• EXERCISE
Output only the lines below from the one holding "Task: Jump to Today in calendar" down to the one holding "The image size is (640, 670).", both end lines included and every picture dropped.
DATA UNDER STUDY START
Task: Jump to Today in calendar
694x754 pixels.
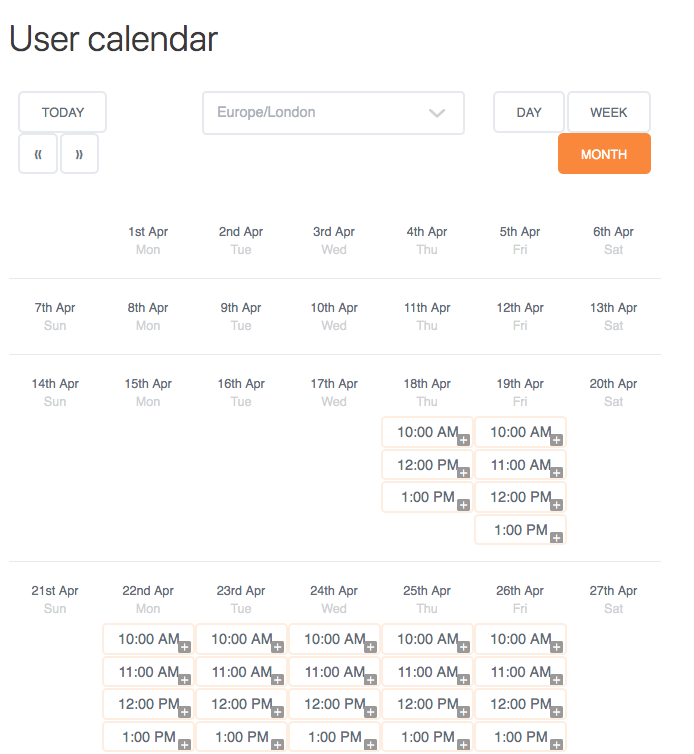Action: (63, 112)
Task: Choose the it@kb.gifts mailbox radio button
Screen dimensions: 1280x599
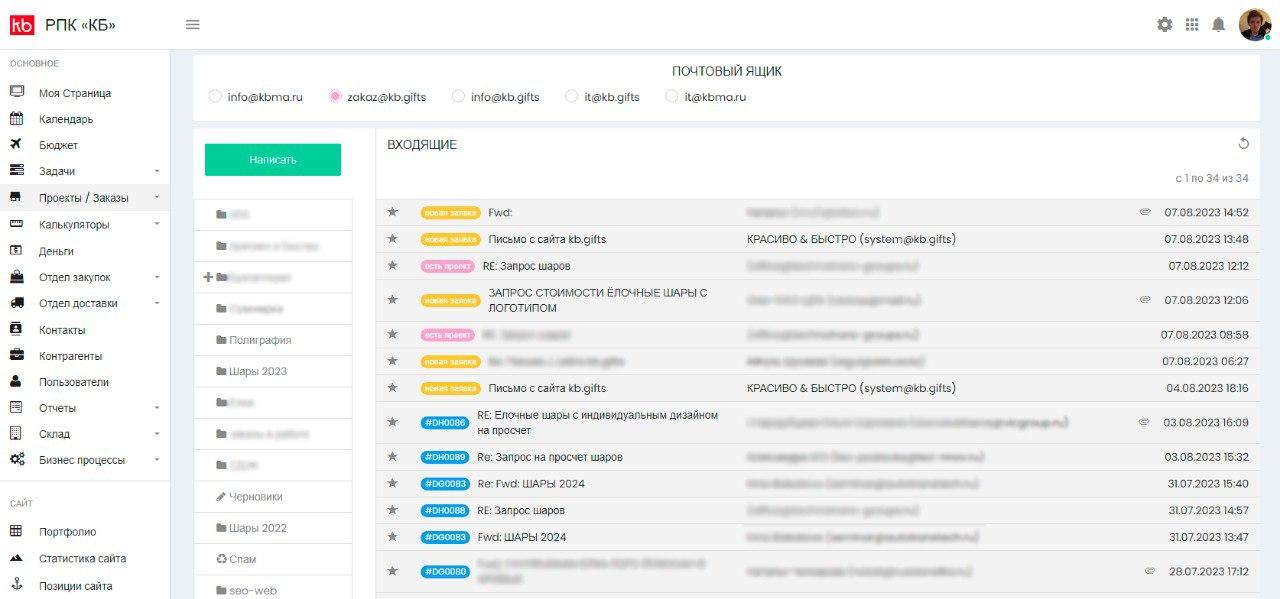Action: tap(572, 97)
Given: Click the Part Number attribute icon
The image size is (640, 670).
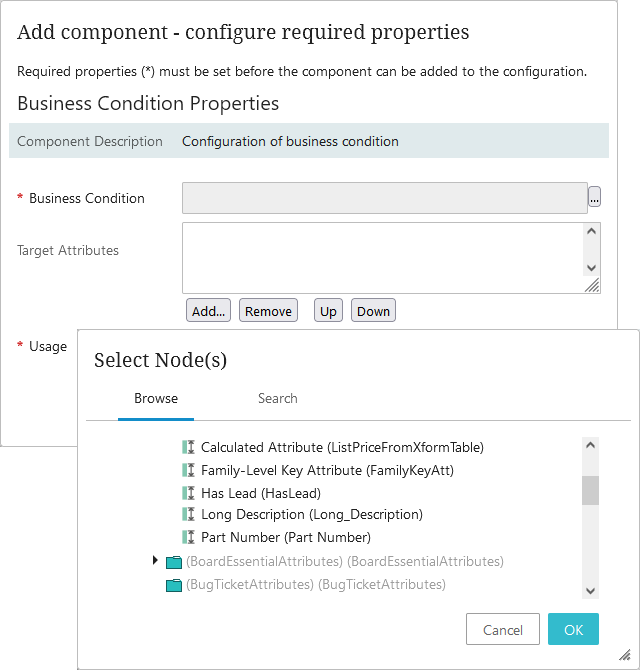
DATA UNDER STUDY END
DATA UNDER STUDY START
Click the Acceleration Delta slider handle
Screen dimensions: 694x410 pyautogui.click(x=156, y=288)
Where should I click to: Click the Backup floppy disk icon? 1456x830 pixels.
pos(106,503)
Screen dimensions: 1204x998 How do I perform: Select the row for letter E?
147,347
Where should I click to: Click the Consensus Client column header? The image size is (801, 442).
DATA UNDER STUDY END
• COMPLETED TASK
Task: Jump to Today in calendar
694x754 pixels.
Action: (63, 112)
Task: Choose the it@kb.gifts mailbox radio button
Screen dimensions: 1280x599
Action: tap(572, 97)
Given: Click the Part Number attribute icon
The image size is (640, 670).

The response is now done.